How can I tell if an email is from CoGUI vs. a legitimate brand?
Check the sender's email domain carefully for exact matches—typosquatting attempts are common, with domains differing by single characters or character substitutions, according to Proofpoint guidance. Verify links by hovering before clicking to see actual destinations rather than displayed text. Look for urgency language ("Act now," "Verify immediately," "Account will be suspended") designed to bypass rational evaluation. According to Dark Reading, CoGUI-impersonated brands include Amazon, Apple, Rakuten, and Japanese tax agencies—if receiving unsolicited credential requests claiming to be from these organizations, verify directly through official channels. Examine email headers to check sending infrastructure—CoGUI messages may originate from unexpected mail servers or geographic locations inconsistent with the claimed sender. If unsure, contact the brand via official phone numbers listed on their website (not numbers in the suspicious email) or navigate directly to known websites by typing URLs manually. According to CISA guidance, legitimate organizations will not send unsolicited emails requesting credential verification, password resets, or payment information updates with urgent deadlines. Organizations with Japanese employees should provide specific training on recognizing Japanese-language CoGUI campaigns, as translation quality and cultural context may differ from English-language phishing.
What should I do if I think I clicked a CoGUI phishing link?

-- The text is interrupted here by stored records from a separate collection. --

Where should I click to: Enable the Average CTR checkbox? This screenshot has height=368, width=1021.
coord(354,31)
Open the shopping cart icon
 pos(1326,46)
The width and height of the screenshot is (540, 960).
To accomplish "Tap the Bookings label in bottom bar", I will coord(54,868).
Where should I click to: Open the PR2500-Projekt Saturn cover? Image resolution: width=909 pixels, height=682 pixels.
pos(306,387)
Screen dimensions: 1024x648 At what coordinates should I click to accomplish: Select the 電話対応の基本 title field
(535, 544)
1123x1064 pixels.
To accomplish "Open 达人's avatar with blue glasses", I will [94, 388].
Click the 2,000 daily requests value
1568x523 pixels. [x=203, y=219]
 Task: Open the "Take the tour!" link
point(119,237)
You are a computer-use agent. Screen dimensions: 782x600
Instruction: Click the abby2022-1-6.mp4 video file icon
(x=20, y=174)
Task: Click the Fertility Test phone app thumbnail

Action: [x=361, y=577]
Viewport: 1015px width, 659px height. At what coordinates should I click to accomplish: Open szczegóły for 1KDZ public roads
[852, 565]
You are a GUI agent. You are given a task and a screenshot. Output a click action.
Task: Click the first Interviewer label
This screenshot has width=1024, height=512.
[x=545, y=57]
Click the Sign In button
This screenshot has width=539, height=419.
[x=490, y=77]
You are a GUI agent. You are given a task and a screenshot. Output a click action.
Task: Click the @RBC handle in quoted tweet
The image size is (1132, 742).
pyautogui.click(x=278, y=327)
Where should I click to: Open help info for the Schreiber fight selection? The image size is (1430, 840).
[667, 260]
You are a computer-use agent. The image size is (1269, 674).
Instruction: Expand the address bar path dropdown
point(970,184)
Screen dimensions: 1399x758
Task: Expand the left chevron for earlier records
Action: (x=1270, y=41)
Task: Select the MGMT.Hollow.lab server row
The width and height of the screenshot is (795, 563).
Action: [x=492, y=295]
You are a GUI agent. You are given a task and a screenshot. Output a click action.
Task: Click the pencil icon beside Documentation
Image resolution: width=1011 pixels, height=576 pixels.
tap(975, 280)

Take immediate action from a clean device not involved in the phishing incident. According to CISA guidance, change passwords for critical accounts including email, banking, and work accounts immediately, using strong unique passwords for each account. Enable hardware security key two-factor authentication if available, as this is resistant to phishing unlike SMS or app-based codes that can be intercepted. Contact financial institutions immediately to monitor accounts for fraud and request new card numbers with different account numbers if payment cards were compromised. According to Proofpoint, file a report with the FBI Internet Crime Complaint Center (IC3) at ic3.gov for US victims, or the Japanese National Police Agency (www.npa.go.jp) for Japanese victims, providing email headers, suspicious URLs, and information entered. If employed, notify your IT security team immediately, as they may need to investigate broader organizational compromise, reset additional accounts, or implement additional monitoring. According to The Hacker News, freeze credit with bureaus (Experian, Equifax, TransUnion in the US; Japan Credit Information Center, Credit Information Center, Japan Credit Bureau in Japan) if payment cards were compromised, preventing fraudulent account openings. Monitor credit reports monthly for at least 12 months to detect fraudulent activity. Watch for follow-up attacks—CoGUI operators may attempt additional phishing or vishing (voice phishing) attacks after initial compromise, so maintain heightened vigilance for suspicious communications claiming to be from financial institutions or IT support.